Xavier Camby : J'aime à penser que les dirigeants d'Unilever en Nouvelle-Zélande savent très bien ce qu'ils font. Le contexte économique et culturel de chaque pays peut considérablement varier. Les Néo-Zélandais semblent se rapprocher, dans leur perception du travail, des Hollandais, des Belges, des Allemands ou des Suisses. A titre d'exemple, il y a quelques années, un référendum fût entrepris, dont le propos était de généraliser pour tous les salariés du pays, une sixième semaine de vacances payées. La réponse du peuple consista en un refus net et massif, sans équivoque. 

Comme dans les pays évoqués et dans tant d'autres, le travail est considéré - et jadis pareillement en France - comme un grand avantage, un lieu de plaisir et de rencontre et l'authentique moyen de la liberté individuelle. Conférant de plus l'opportunité de participer à la création d'une valeur ajoutée à partager, d'un Bien Commun solidaire.
Sous l'effet d'une idéologisation constante et croissante, le travail est désormais perçu en France, par une majorité active et bavarde, comme un enfermement, une inhumaine contrainte, qu'il convient d'abolir au plus vite. Et la liberté ne pourrait s'exprimer que lorsque qu'il cesse. Les fins de semaines constituent alors un avant-goût, généralement frustrant du paradis rêvé, du nirvana qu'est la retraite, où enfin on peut vivre et consommer sans plus travailler. Ce qui est hautement immoral, si on y réfléchit bien.

Philippe Crevel : Une réduction du temps de travail avec maintien du salaire aboutit à une augmentation du coût du travail. En pleine crise économique, ce n’est certainement pas le meilleur moment pour prendre une telle mesure. Logiquement, la réduction du temps de travail accompagne des gains de productivité. Or, actuellement, ceux-ci sont nuls. La proposition d’Unilever intervient à contretemps. Pour une multinationale, le coût est évidemment plus supportable que pour des PME. L’objectif d’Unilever est de limiter les licenciements et d’améliorer son image.

Eric Heyer : L'un des intérêts de la réduction du temps de travail est de gagner en productivité horaire de la main d'œuvre. Quand on fait travailler le salarié un peu moins longtemps, il est un peu plus productif.
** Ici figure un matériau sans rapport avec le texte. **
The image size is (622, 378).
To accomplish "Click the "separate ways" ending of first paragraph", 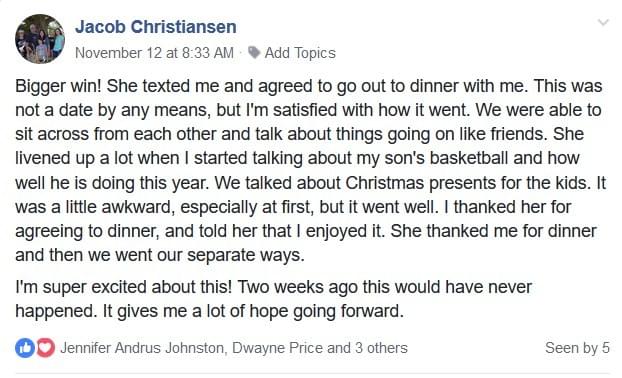I will tap(246, 255).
Une partie du coût est absorbé par cette productivité et l'autre partie par un gel des salaires pendant un certain nombre d'années, comme ce qu'il s'est passé en France au moment des 35 heures. 

Généralement dans une semaine de 4 jours, il est possible de demander aux salariés en contrepartie de la réduction du temps de travail d'être plus flexible dans leurs horaires. L’entreprise propose alors à ses salariés des horaires atypiques pour pouvoir faire tourner ses équipements en continu.

Unilever invoque le bien-être de ses salariés, censé garantir une meilleure producitivté. En France, la mise en place des 35 heures a-t-il vraiment débouché sur un mieux-être des employés et donc une meilleure productivité ?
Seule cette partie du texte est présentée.